Bite into autumn with Apple, James Rich’s new cookbook, plus a round-up of favourite food bloggers’ best seasonal apple-based recipes.

Newly crisp leaves are browning, a nip has stolen into the air and the world is slowly turning golden: signs of the season of mists and mellow fruitfulness are, by now, hard to miss. And just as the landscape becomes impossibly beautiful, so too does it step into its most bountiful period. Autumn heralds juicy blackberries, often found resiliently growing wild even in the most unlikely spots, rich, juicy and ripe for the picking; it brings the low-hanging plump and painterly plum; but best of all, it brings us the humble apple.

Too often, the unassuming apple is thought of as a sensible substitute for something more enticing. The disappointing words, ‘have an apple instead,’ are well-known to any child badgering their parents for chocolates or sweets, but, in truth, the apple is a wonderfully versatile thing. It can be delicate and complement savoury dishes; it can be spiced, for warmth as temperatures drop; and it can be sweet or sharp; tangy and refreshing.

As the son of a cider-maker, the Somerset-born and bred James Rich knows all this better than most. His new and simply titled cookbook Apple: Recipes from the Orchard is a joyful celebration of the fruit in all its many forms, from the traditional to the inventive; from sweet and savoury treats to apple-based drinks (the latter somewhat naturally, given his heritage). The discovery of some old family recipes nudged James to delve deeper, and Apple speaks of his love affair with this most adaptable of fruits, a love built over a lifetime watching the family orchard grow before harvesting its rewards.

The book is packed with easy recipes, but our stand-out favourites are these beautifully balanced sweet-meets-savoury goat’s cheese, apple and honey tarts. And since an apple a day is famously fabled to keep the doctor away, it’s a winner on every front.
● ● ● ● ●
• Directions:
[a] Which fruits does the apple article say autumn brings? List them.
[b] Quote the stretch of the apple article that opens with the words containing "Newly crisp leaves" and closes with "the humble apple.".
The material after this point comes from a separate source, unrelated to the apple article.

• Data section:
● ● ● ● ●
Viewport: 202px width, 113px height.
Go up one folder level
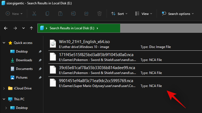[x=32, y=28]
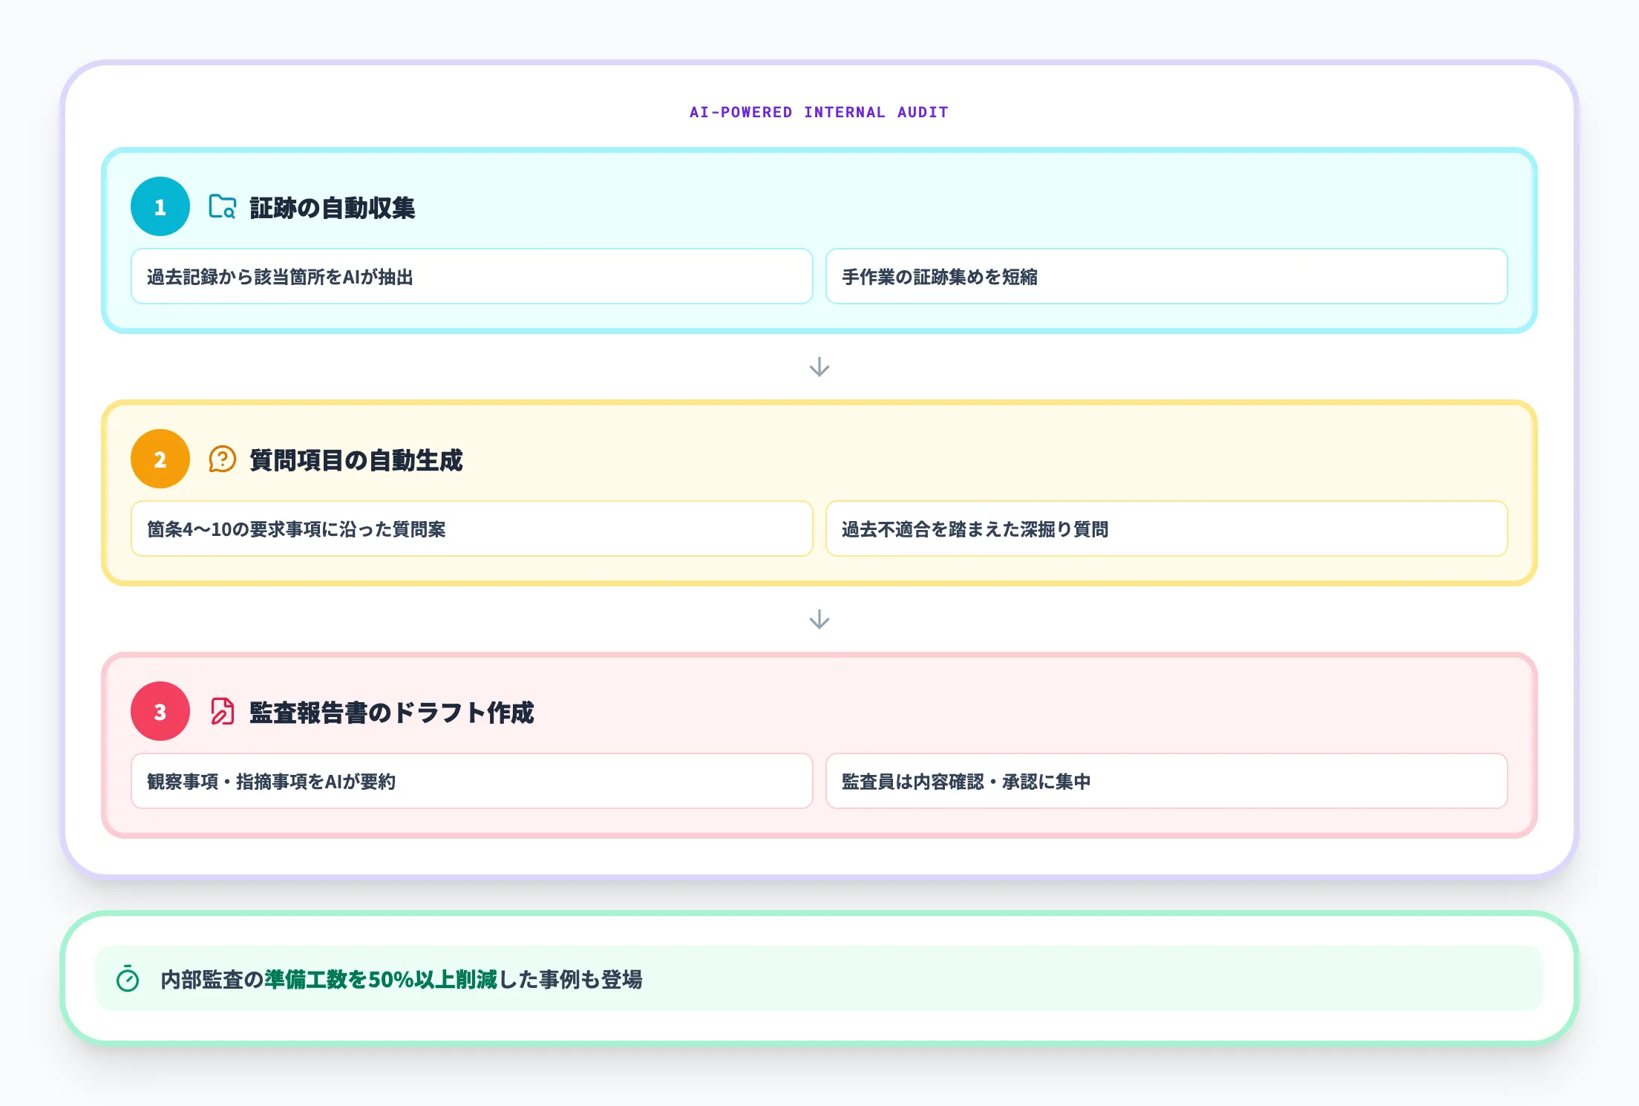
● ● ● ● ●
• The responses:
[a]
- Blackberries
- Plum
- Apple

[b]
Newly crisp leaves are browning, a nip has stolen into the air and the world is slowly turning golden: signs of the season of mists and mellow fruitfulness are, by now, hard to miss. And just as the landscape becomes impossibly beautiful, so too does it step into its most bountiful period. Autumn heralds juicy blackberries, often found resiliently growing wild even in the most unlikely spots, rich, juicy and ripe for the picking; it brings the low-hanging plump and painterly plum; but best of all, it brings us the humble apple.